初めての秋の橘は、あと一歩力及ばず(最後の関門に間に合わず)95km地点で涙、涙の強制終了となった。最初に伝えておくが、103kmは非常に長い!そのため道中も様々なことがあり必然的に文章も長い(笑)くれぐれもお暇な時に覚悟して読み進んで欲しい。

いざ!出発!

11月20日(月)正午、今回のP103km部門に参加するメンバー5人と長崎へ移動。寄り道しながらも夕方にはスタート地点の小浜に到着。
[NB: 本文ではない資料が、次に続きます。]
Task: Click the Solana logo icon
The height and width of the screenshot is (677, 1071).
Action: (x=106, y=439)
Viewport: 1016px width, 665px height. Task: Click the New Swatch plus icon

23時のスタートまでは感染予防対策ということもありギリギリまで車中で過ごし、スタート2時間前になりようやく公民館の座敷で脚を伸ばし身体を休める。スタートしたら翌日17時のゴールまで18時間。ずっと眠らず動き続けなければならない。こういう時にどこでも眠れる人は凄いと思う。何とか目を瞑るが、ひっきりなしに頭元の襖が開いたり閉まったりするのでとても眠れたものじゃない。とうとう寝ることは諦め目を瞑ることに専念した。

今年8月上旬この橘の練習のため5人で三瀬トンネル〜東脊振トンネルの「地獄のWトンネル夜間走65km」を経験している。今思い出しても参加したメンバーは「あれよりきつい練習はない。あれを乗り越えたら何でも乗り越えられる」と口を揃えて言う。確かに真夏のWトンネルはきつかった。特に夜が明け陽が昇ってからは灼熱地獄としか言いようがなかった。足は売り切れ、容赦なく照りつける太陽に皆いつの間にか普段からは考えられないほど無口になり、表情はうつろで最後の方は軽く熱中症状態になっていた。今思い出してもゾッとするし笑える。あの地獄の特訓を思えば、今は11月下旬。暑さの危険はない。それだけでも助かる。
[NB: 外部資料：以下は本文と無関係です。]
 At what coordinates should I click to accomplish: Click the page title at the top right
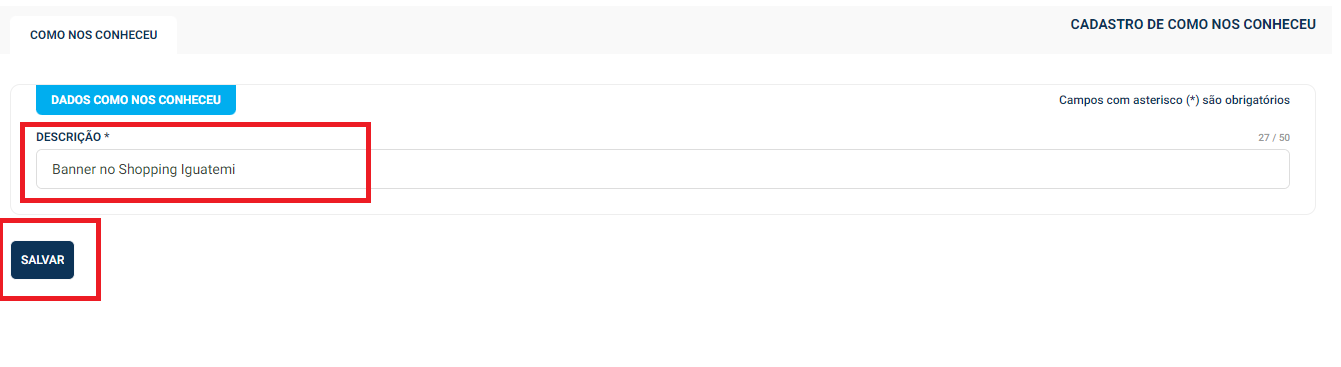coord(1193,24)
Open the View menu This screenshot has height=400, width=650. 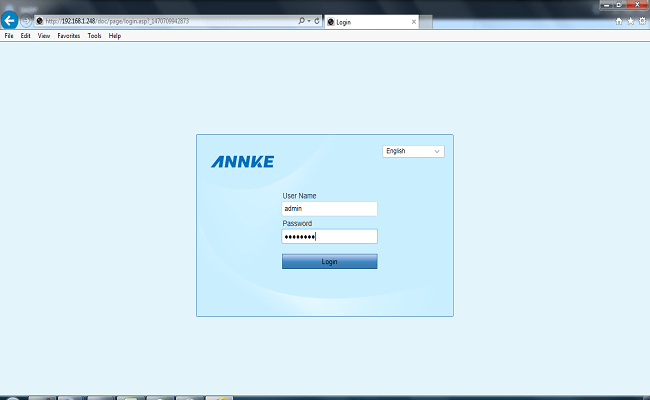tap(43, 35)
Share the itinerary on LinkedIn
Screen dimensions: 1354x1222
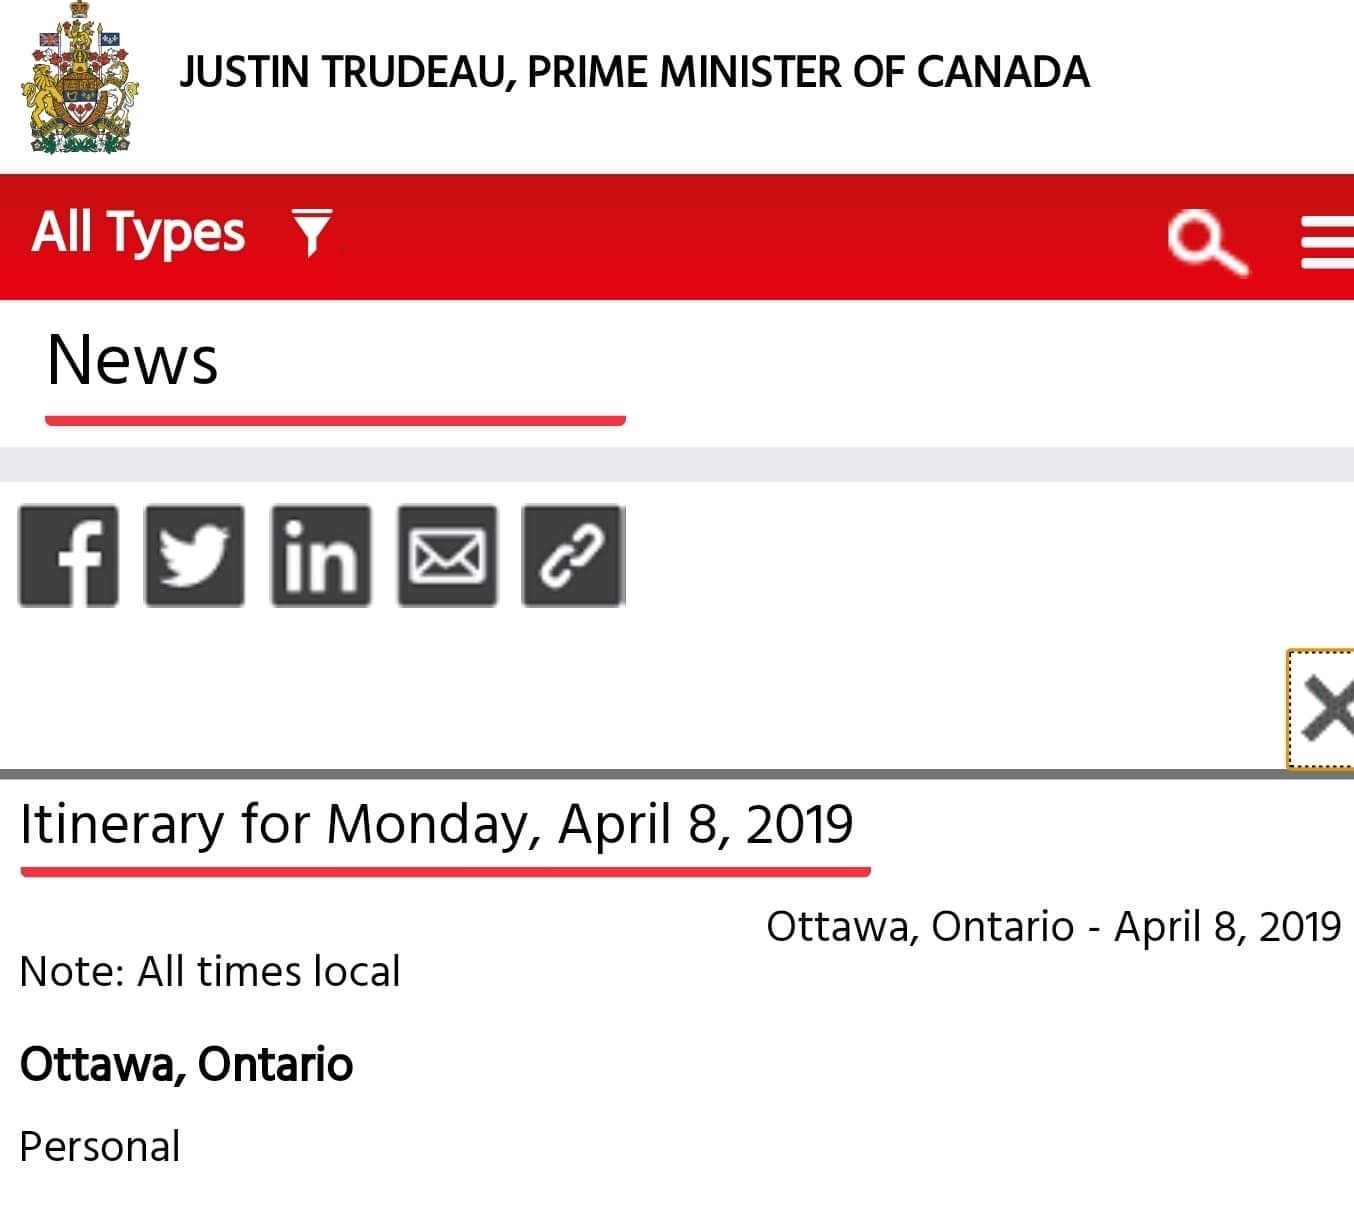pos(320,556)
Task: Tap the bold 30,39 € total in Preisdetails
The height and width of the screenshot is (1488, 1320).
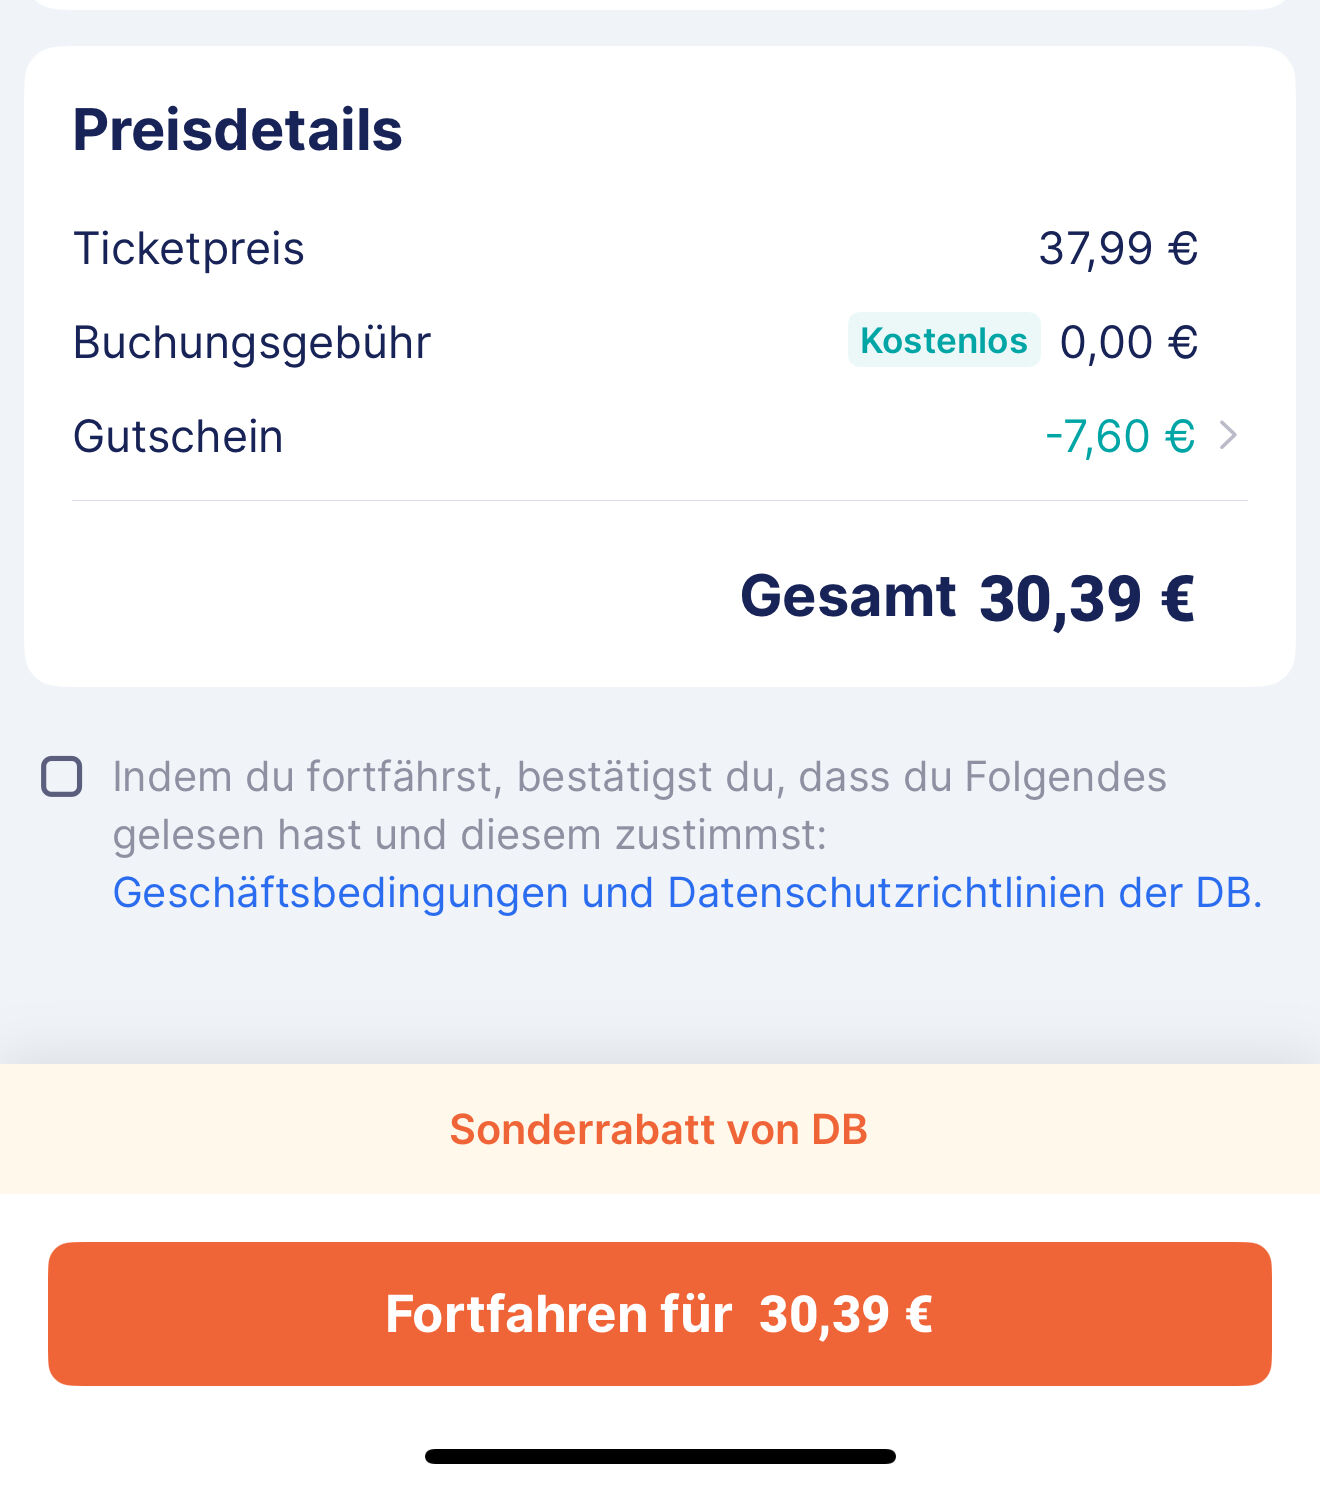Action: [x=1087, y=599]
今秋の大会は私が参加した103kmが一番短いコースで、前日から既にスタートしているW(ダブル)273km、H(ハイパー)320kmの方々と途中から合流する。これは人が走る距離なのか?320kmって・・・福岡から鹿児島まで走って行けるのデスヨ。前世は飛脚か?走らない方々からするとヘンタイの域を超え、もう頭がオカシイとのこと。まぁ、そうでしょう。私もそう思っていました。以前までは。その域まで到達するには程遠いレベルだが、確実に一歩一歩足を踏み入れていることには間違いないだろう。

だいたい5月に春のショートコース55kmでさえ結構きつかった。17時のゴールまで残すところ40分くらいにゴールしたような気がする。今回一気に103kmだ!どうした私?きっとエントリーする時に何かが降ってきたのだと思う。何かとは何か?わからないままだが、未だに何故エントリーしたのか覚えていない(笑)とにかく未知の世界への挑戦が始まった。(仰々しくてスミマセン)
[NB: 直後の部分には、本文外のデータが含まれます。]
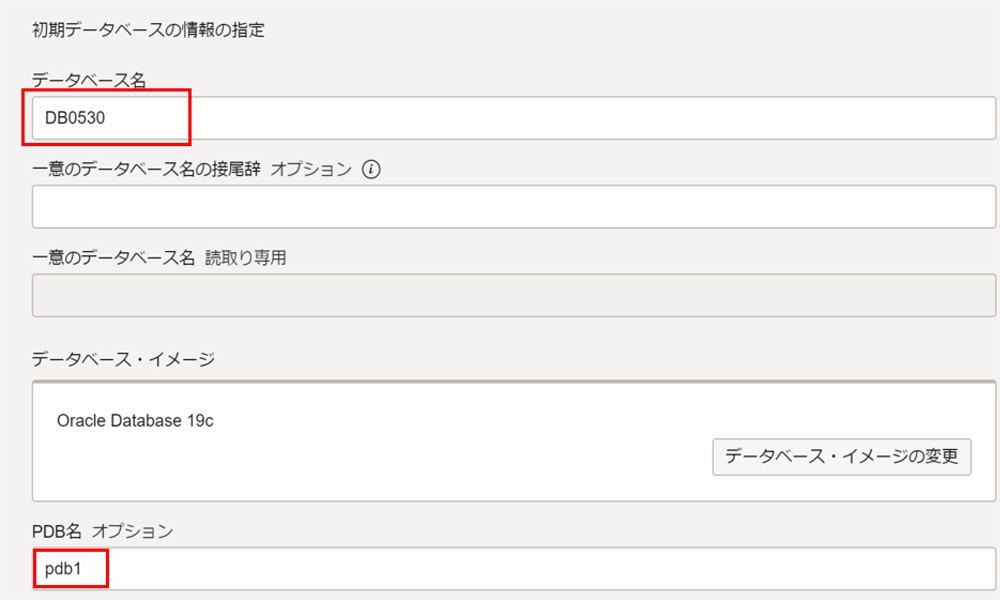1000x600 pixels.
Task: Click the データベース・イメージの変更 button
Action: 841,457
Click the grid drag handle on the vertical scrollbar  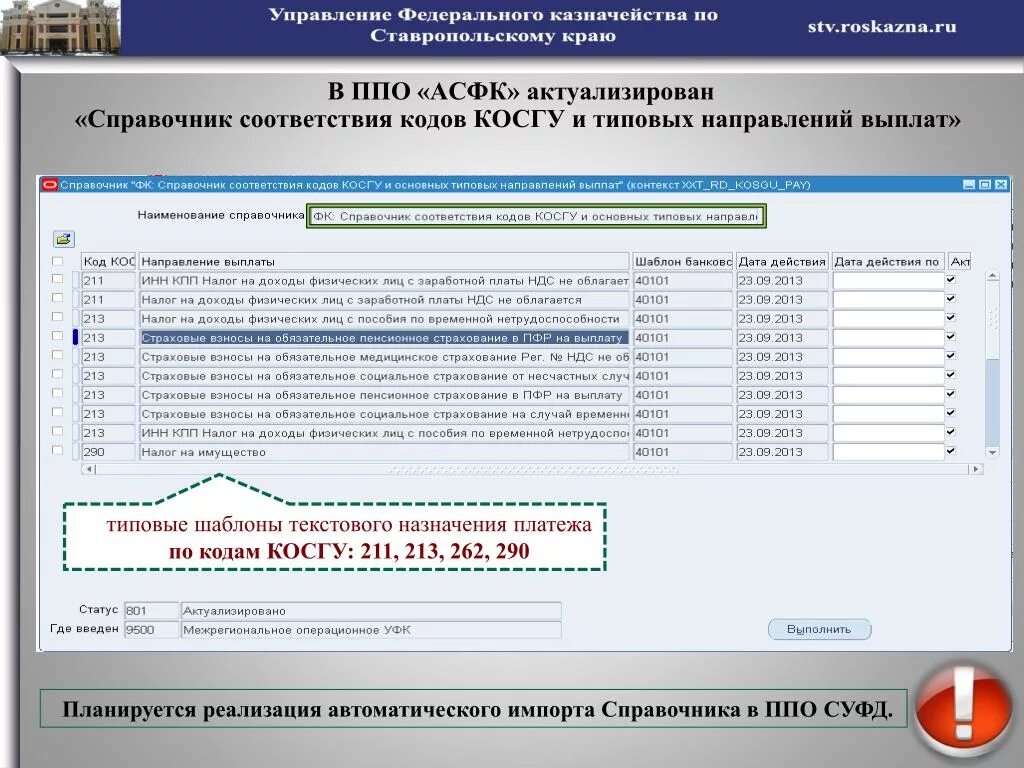992,318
出場したことのある私のランのN師匠が「57km先の島原城まではほぼフラット。夜中頑張って走って朝までに島原城に着けば、その後の山登りは早歩き、下りとフラットを走ればゴールできる」と何度も聞かされていた。しかし、普段は寝ればあっという間に朝が来るというのに、ただ暗闇を走るというのは何と長い時間なのだろう。時折空に目をやると満天の星が煌めいている。「わー! すごーい。星がたくさん。きれーい・・・。」しかし、それだけである。夜間走のお楽しみは星が美しいことと、温かいスープが身に沁みて美味しかったことのみ。もう最後の方は真っ暗な道を走ることに飽きてきて得意の中弛み状態に。

ただただ暗い

有名な心霊スポット

ひぃ!何かが見える?

30km地点の原城跡は見える人は見えるという長崎県屈指の心霊スポット。絶対に一人では行けない。ま、霊感はないので大丈夫だが、おそらくあちら様もこんな疲れたランナーの前に現れても面白くもなんともないだろう。笑

そんなこんなで夜が明けた!

夜が明け、美しいオレンジ色の太陽が見えてくると不思議と元気が復活。また走れるようになってきた。しかし、予定よりも随分遅く島原城に到着してしまった。(最初の誤算)

島原城までが遠い・・・

島原城ではエイドの女神(スーパーボランティアのお姉さま方)が待ち受けてくれていた。とにかく島原城まで行けば皆に会える!どんなにきつくても島原城までは走るぞ!と自分に言い聞かせながら頑張った。思わず知った顔を見つける。「さっちゃん、頑張ったね。ほら、お握りと豚汁があるよ。食べなさい。」と優しく迎えてくれる。それだけでジワ〜っと涙が溢れてくる。エイドの女神達の目にも涙が。まるで感動のゴールシーンのようだが、まだフルマラソン以上の距離が残っている。みんなから元気をチャージ。さぁ、ここからが本当の意味での本番。雲仙岳に突入!眉山ロードと雲仙地獄2つの山越えが待っている。登りは歩いて良いと聞いていたためこの時点では歩けるなんて最高!と、気持ちは明るかった。しかし、登りだしてすぐにその考えが甘かったことに気付かされる。1つ目の眉山ロード・・なにこれ?歩いてもめちゃくちゃ傾斜が強くてきついんですけど・・? 早歩き? とんでもない。無理〜 (T_T)

この先に地獄が・・・

この辺りで2つ目の誤算と言うか当然だが、ガーミン(時計)の充電が切れてしまう。マラソンを始めた頃、まさかフルマラソン以上の距離を走ることなど想定していなかったため、その程度の機能しかない時計を購入していた。以降、今キロ何分ペースなのか、今何キロ地点にいるのか一切わからなくなり自分でペースが掴めなくなってしまった。同行してくれている師匠に登りの終点はまだ?と頻繁に聞くが、さっきからまだ1kmも進んでいないと言われ 嘘でしょ? とがっくり肩を落とすことの繰り返し。ようやく1つ目の山を終え、更に2つ目の大きな山へ。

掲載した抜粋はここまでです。